Records from a data source
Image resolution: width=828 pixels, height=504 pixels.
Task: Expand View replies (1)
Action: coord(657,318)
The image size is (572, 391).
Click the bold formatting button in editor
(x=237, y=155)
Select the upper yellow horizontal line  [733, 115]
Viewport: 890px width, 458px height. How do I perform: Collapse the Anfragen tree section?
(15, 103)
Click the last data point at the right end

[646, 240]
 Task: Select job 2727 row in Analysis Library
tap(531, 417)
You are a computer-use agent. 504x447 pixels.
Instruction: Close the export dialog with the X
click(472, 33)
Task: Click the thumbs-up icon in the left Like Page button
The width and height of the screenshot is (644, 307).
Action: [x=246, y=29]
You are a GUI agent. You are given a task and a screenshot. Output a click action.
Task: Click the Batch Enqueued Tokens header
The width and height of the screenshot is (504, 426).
...
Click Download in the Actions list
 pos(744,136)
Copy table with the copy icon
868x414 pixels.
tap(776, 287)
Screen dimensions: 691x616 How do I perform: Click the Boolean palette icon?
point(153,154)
* * *
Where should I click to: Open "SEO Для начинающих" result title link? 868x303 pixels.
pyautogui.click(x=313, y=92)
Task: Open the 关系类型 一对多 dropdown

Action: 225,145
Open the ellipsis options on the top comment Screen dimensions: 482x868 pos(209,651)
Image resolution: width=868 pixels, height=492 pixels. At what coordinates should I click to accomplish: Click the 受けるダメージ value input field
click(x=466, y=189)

*Try it*. Out of the data above, transcribe exactly and only the lines starting with the line that has "Click the last data point at the right end" and going on through the line that has "The width and height of the screenshot is (504, 426).", both included.

*Result of this exercise*.
Click the last data point at the right end

[646, 240]
 Task: Select job 2727 row in Analysis Library
tap(531, 417)
You are a computer-use agent. 504x447 pixels.
Instruction: Close the export dialog with the X
click(472, 33)
Task: Click the thumbs-up icon in the left Like Page button
The width and height of the screenshot is (644, 307).
Action: [x=246, y=29]
You are a GUI agent. You are given a task and a screenshot. Output a click action.
Task: Click the Batch Enqueued Tokens header
The width and height of the screenshot is (504, 426).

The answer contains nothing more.